I was responding to a specific statement, which does seem to frame this policy-making as a conflict between "everyone" leading a normal life versus "saving the elderly":
I see this as a false choice, a fabricated scenario. How would a "normal life" trade-off even work? In what universe can we escape these social and economic consequences?
To reach the stage where thousands of "mainly elderly" people died, the virus would have to infect hundreds of thousands of non-elderly people. Yes, some of those non-fatal cases might be mild, but not all of them. Your'e going to have tens of thousands of very sick people staying home and/or overwhelming the medical system and affecting every commercial sector by their absence.
If you refuse to suspend concerts, conventions, campaign rallies, football games, and all other large gatherings, everyone gets sick. There's no magic formula whereby 98% of the population goes about its business untouched and the unlucky feeble 2% die off in a corner somewhere.
If it's too costly to suspend normal activities, then you're guaranteeing there's not going to be any normality for quite some time to come, because COVID-19 will spread that much faster and that much farther.
I don't think works that way, though. As the article says,
China has made its decision, prioritising control of the virus with draconian measures that at one point led to movement restrictions on half a billion people. Factories were closed, travel was banned and quarantines were enforced with drones. It worked but the world is now counting the economic cost in manufacturing shortages.
As Jeremy Hunt, the former health secretary, pointed out today, the epidemic in Wuhan peaked with 5 per cent of the population infected. British contingency plans are preparing for a “reasonable worst case” scenario in which 80 per cent of the population is infected.
“In terms of the number of lives lost, there is a massive difference, hundreds of thousands of lives difference, if you can contain it to less than 5 per cent,” Mr Hunt said.
I don't see many places, and certainly not the UK or the USA, introducing Chinese-style measures and locking down whole cities, effective though this was and no matter how many hundreds of thousands of lives it saves.

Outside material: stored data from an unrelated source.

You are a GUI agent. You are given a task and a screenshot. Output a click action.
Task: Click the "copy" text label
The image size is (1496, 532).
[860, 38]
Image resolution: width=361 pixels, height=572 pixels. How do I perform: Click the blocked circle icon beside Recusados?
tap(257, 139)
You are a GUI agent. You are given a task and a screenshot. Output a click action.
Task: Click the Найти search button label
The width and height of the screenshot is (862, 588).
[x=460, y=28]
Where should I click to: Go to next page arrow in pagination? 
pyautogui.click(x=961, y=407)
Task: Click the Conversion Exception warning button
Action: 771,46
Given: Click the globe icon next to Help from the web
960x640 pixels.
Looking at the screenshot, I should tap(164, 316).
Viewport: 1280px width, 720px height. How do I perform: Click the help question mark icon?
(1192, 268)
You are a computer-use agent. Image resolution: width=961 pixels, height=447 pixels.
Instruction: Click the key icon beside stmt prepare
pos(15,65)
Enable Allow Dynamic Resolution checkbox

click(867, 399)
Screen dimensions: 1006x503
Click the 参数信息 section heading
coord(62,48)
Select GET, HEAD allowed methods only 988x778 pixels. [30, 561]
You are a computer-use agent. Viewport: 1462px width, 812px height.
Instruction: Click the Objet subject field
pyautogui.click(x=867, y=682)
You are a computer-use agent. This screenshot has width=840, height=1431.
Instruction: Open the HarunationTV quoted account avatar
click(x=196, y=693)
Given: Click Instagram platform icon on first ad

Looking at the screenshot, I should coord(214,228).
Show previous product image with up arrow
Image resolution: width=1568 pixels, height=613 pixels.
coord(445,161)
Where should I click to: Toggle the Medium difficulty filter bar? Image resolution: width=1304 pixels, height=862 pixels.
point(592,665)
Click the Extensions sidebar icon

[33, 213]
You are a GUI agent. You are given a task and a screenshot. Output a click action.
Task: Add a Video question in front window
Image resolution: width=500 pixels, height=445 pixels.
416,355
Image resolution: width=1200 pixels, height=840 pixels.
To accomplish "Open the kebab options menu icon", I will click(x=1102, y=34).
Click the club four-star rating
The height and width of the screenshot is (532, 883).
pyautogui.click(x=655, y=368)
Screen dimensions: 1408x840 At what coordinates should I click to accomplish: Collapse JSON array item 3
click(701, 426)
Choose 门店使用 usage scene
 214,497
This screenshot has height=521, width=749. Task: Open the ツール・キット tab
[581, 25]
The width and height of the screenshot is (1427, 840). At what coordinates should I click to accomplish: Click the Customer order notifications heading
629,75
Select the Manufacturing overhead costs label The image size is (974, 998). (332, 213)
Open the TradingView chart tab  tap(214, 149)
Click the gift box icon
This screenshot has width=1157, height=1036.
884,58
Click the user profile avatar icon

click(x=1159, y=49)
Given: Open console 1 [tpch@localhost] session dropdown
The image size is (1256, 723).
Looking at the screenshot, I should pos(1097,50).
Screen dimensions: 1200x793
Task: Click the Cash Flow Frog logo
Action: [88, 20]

That doesn't mean I see them doing nothing, though. Rather, I see them making a whole series of specific decisions -- when, and for how long to close schools and universities, whether or not to close public transport, including taxis, car-sharing and Uber, and in what circumstances (the London Underground must be a wonderful method for spreading airborne viruses), whether or not to prohibit public gatherings (not just sporting events, but political demonstrations and acts of public worship), whether or not to close bars and restaurants, and so on.
The UK seems already to have taken the strategic decision to have accepted the fact that up to 80% of the population will, eventually, be infected, to try to delay that as long as possible, and to use the time to try to get preparations in place for when we do have a mass epidemic.
Nothing's going to be normal then, I agree, but I don't see the UK, at least, going into a state of complete lock-down to try to contain the virus, since it would be politically impossible.